Para rebater o descompromisso com a realidade da revista, o urbanista e professor João Sette Whitaker Ferreira escreveu uma carta para a redação da revista, que reproduzimos abaixo.
"Prezados editores da Veja SP,
Ao colocar lado a lado, numa mesma edição, reportagem sobre jovens
arquitetos - todos brilhantes, sem a menor dúvida - que estão
"começando a mudar a cara da cidade", e outra sobre o desmatamento e a
ocupação dos mananciais (Veja São Paulo Ano 40, nº18, 9 de maio de
2007), a revista, de forma provavelmente inconsciente, mas muito
sintomática, acaba escancarando o absoluto descompasso existente entre
a forma como as elites brasileiras vêem e entendem a situação urbana do
nosso país, acreditando que a "cidade" é só uma, justamente aquela
privilegiada pelos investimentos públicos e pelo mercado imobiliário, e
que pode ter sua "cara" moldada e renovada apenas pelos traços
competentes de arquitetos de sucesso em projetos de casas, lojas e
edifícios.
Infelizmente, a cidade não é só essa, a dos belos projetos
arquitetônicos. E os milhões de paulistanos (quase metade da cidade!)
que vivem em situação precária ou na informalidade urbana, inclusive
nos mananciais, também fazem parte dela, mesmo que sejam esquecidos e
desdenhados pela cidade "que vale", a não ser quando lhe servem como
domésticas, pedreiros, seguranças, caixas de supermercado.

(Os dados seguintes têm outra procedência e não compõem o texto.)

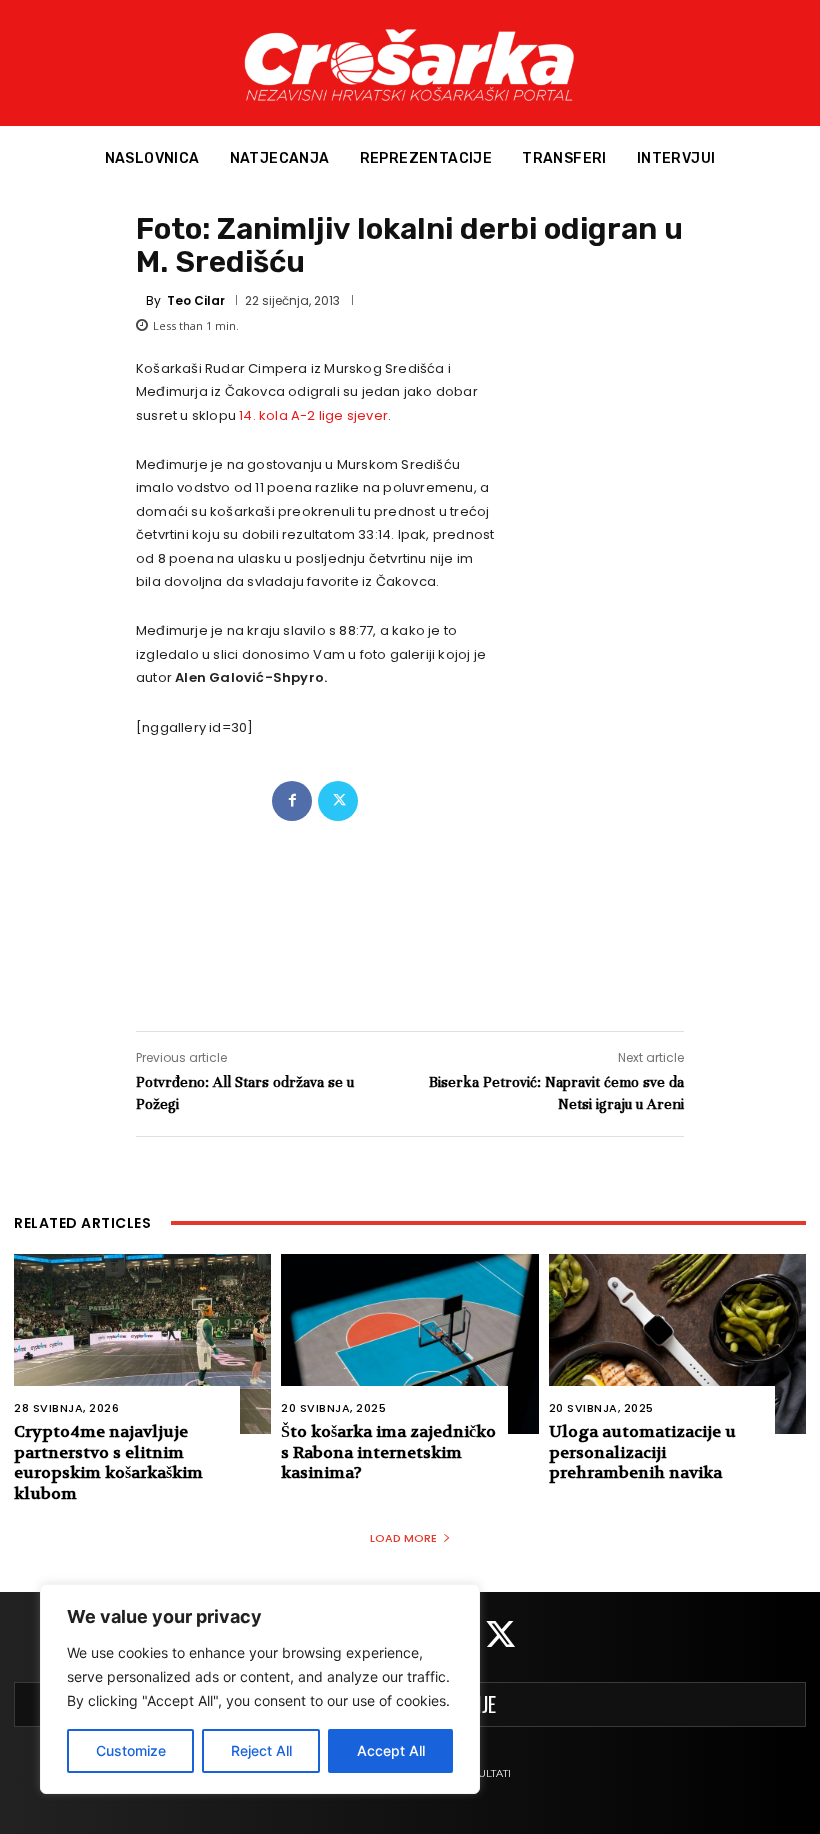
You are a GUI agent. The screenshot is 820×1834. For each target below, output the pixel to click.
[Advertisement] (410, 905)
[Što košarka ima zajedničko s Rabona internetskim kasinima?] (409, 1344)
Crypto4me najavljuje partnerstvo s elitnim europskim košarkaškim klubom (108, 1462)
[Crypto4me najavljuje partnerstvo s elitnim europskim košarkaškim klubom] (142, 1344)
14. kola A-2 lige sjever (313, 415)
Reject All (261, 1750)
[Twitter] (338, 801)
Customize (131, 1750)
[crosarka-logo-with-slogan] (410, 63)
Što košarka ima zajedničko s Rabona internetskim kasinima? (388, 1452)
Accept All (391, 1750)
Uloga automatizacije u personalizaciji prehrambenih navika (642, 1452)
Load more (403, 1538)
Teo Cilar (196, 301)
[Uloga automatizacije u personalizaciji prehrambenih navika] (677, 1344)
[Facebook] (292, 801)
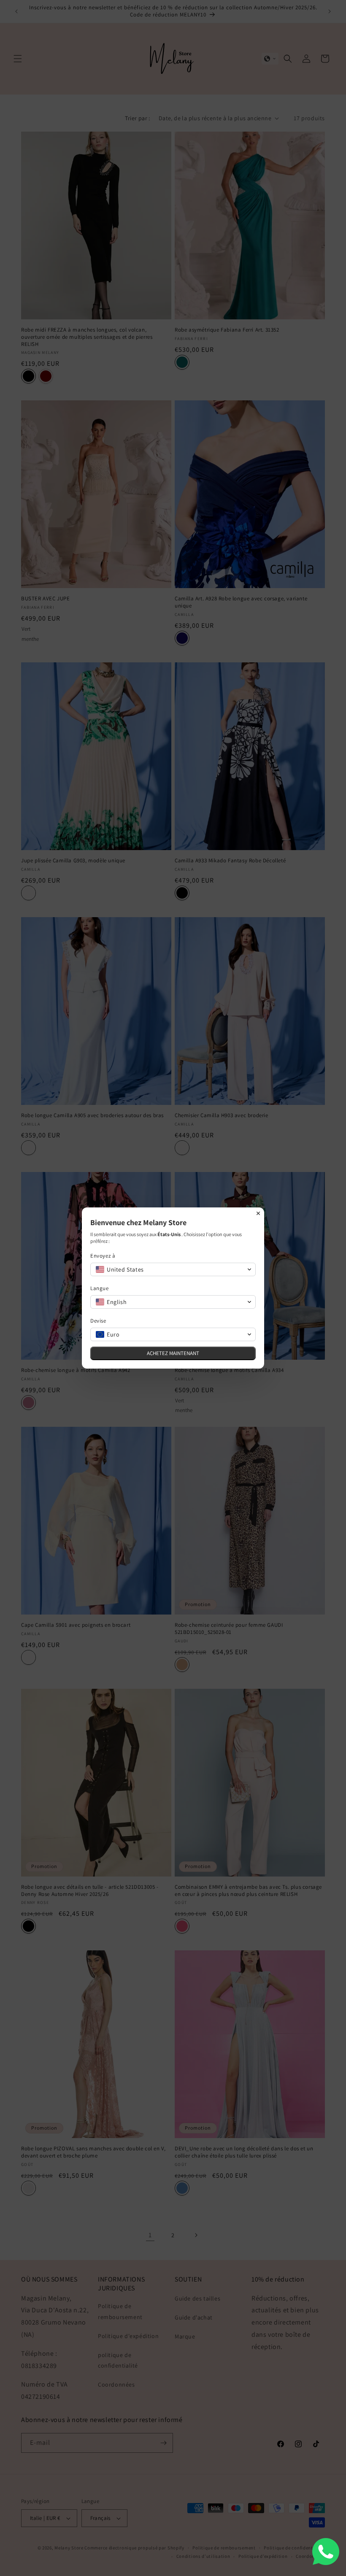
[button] (173, 1269)
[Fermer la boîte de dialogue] (258, 1213)
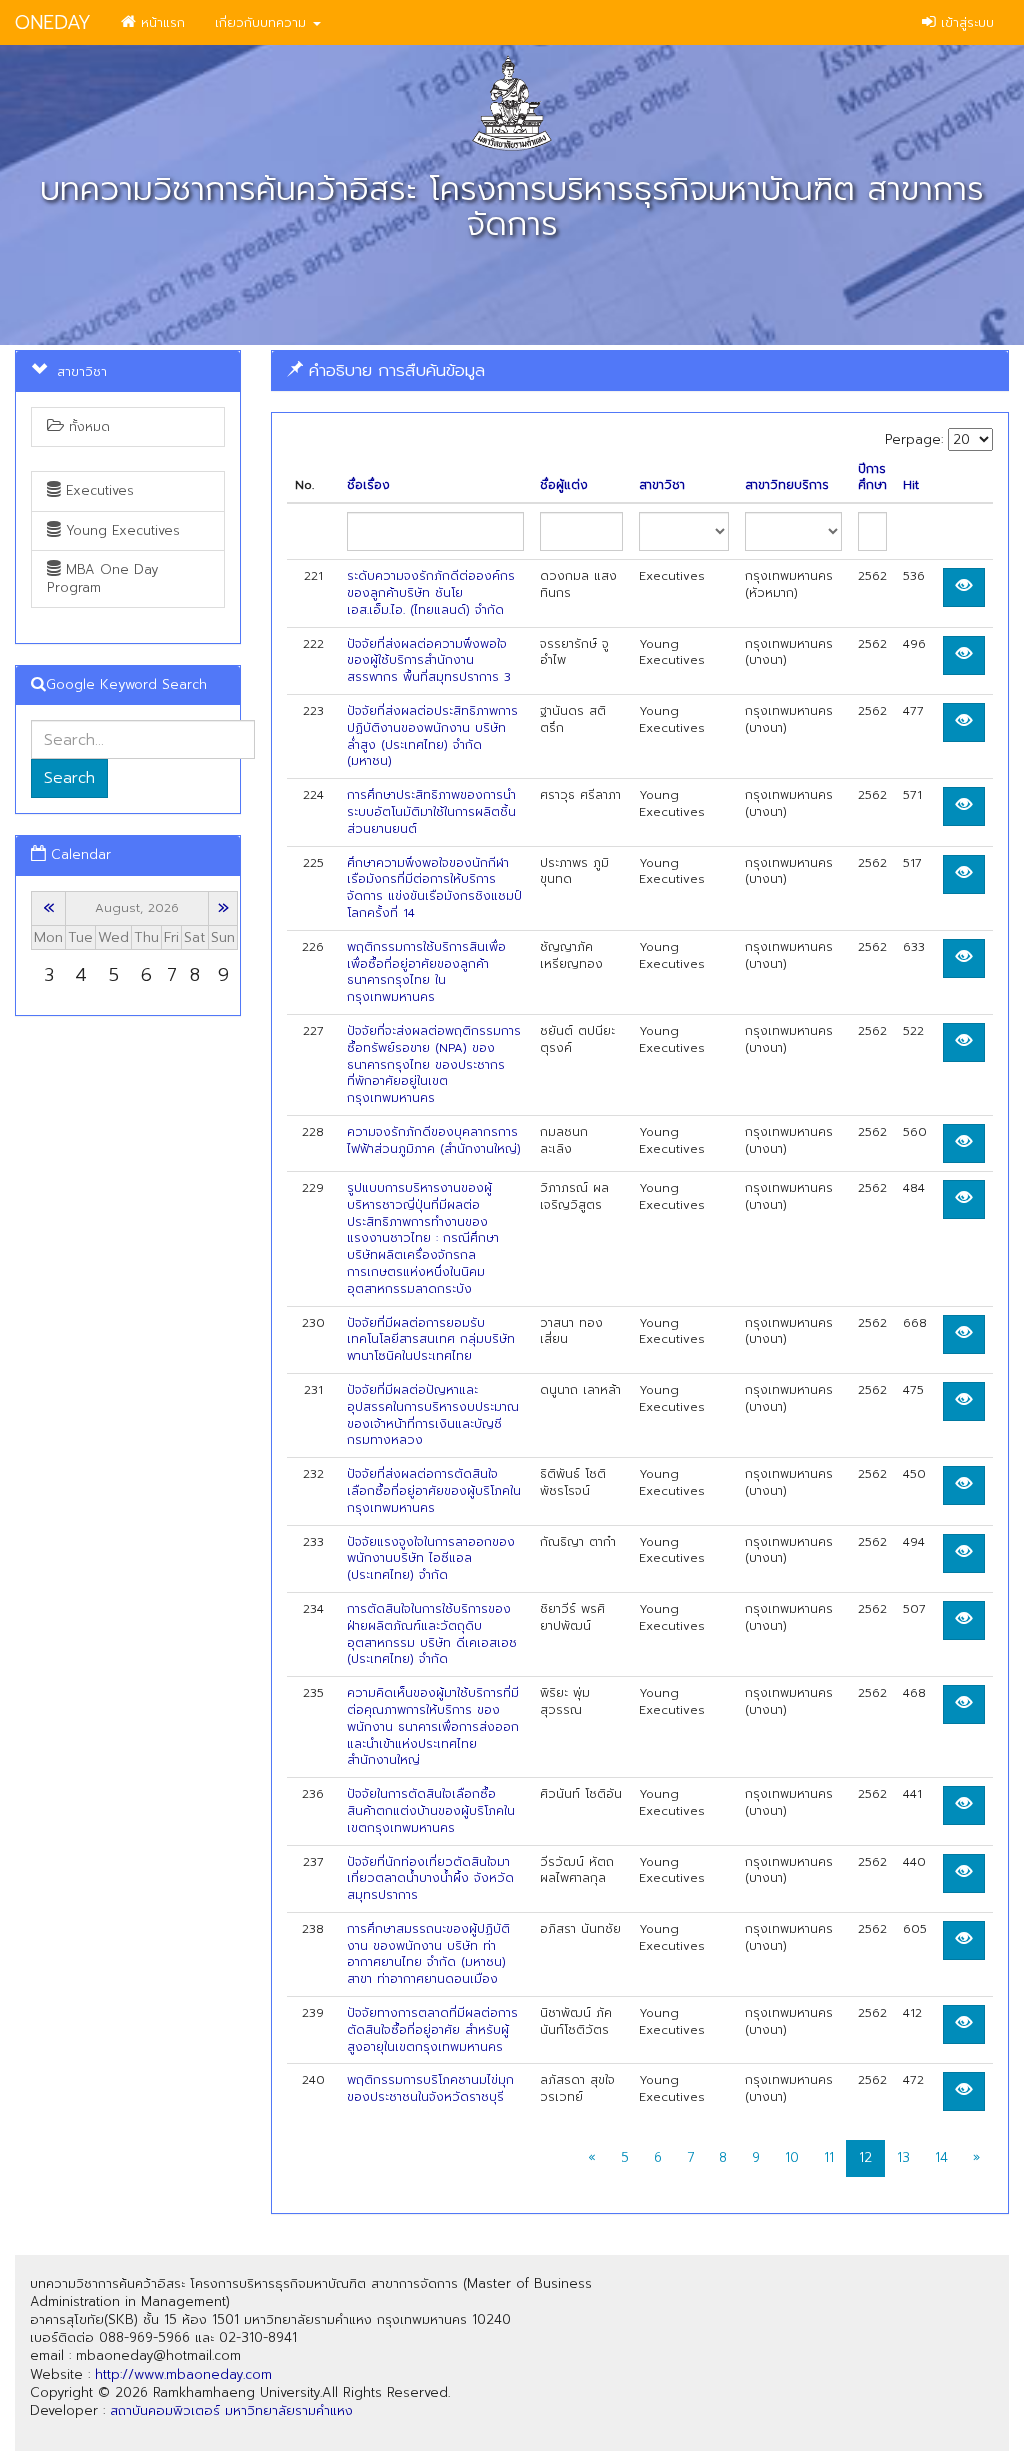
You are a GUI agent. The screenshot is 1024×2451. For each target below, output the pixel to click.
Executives (97, 490)
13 (903, 2157)
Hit (911, 485)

Se é verdade que os grileiros cometem crime ao promover a ocupação
ilegal dos mananciais, não é por isso que se pode chamar aqueles que
buscam moradia nessas regiões por absoluta falta de alternativas
oferecidas nem pelo Estado e nem pelo mercado, de um "mundaréu de gente
usando as represas de maneira irresponsável". Se parece incomodar a
ameaça que essa ocupação constitui para a reserva de água potável da
cidade, deveria incomodar mais o fato de que não somos capazes de
construir uma sociedade que ofereça moradia a todos e com isso preserve
não apenas a natureza e nossos recursos naturais, mas sobretudo a
dignidade de seus cidadãos.
Para a revista, os "bons exemplos de ocupação" da represa ocorrem
apenas nos raros bairros de alta classe como o Riviera Paulista ou nos
privilegiados clubes como o Yatch Club Santo Amaro. O que a revista não
percebe é que a degradação urbana e ambiental - que se vê na ocupação
de mananciais, mas também, por exemplo, na manutenção irresponsável de
prédios vazios em áreas centrais com infra-estrutura - é de
responsabilidade de todos nós, que produzimos uma sociedade desigual e
intolerante, que prefere simplesmente ignorar que a "cidade" não é
formada apenas pelos bairros "que funcionam", cuja "cara" é mudada
pelos arquitetos de sucesso.
É preciso juntar as coisas e aceitar que a profissão dos
arquitetos-urbanistas ainda tem enormes desafios pela frente, para
promover uma cidade menos desigual e com moradia digna para todos, sem
o que, ao contrário do que pressupõe o primeiro artigo, deverá
dobrar-se à constatação de seu profundo fracasso em seu papel social de
promover a habitação para toda a sociedade. Esse é, aliás, o objetivo
mais original da profissão, para o qual se dedicam também muitos
arquitetos. Se o atingir um dia, quem sabe então mereça não só uma capa
da Veja SP, mas o respeito de toda a sociedade. E, em especial, dos
excluídos.
Prof. Dr. João Sette Whitaker Ferreira
Professor de Planejamento Urbano, de graduação e pós-graduação, das
Faculdades de Arquitetura e Urbanismo da Universidade de São Paulo e da
Universidade Presbiteriana Mackenzie".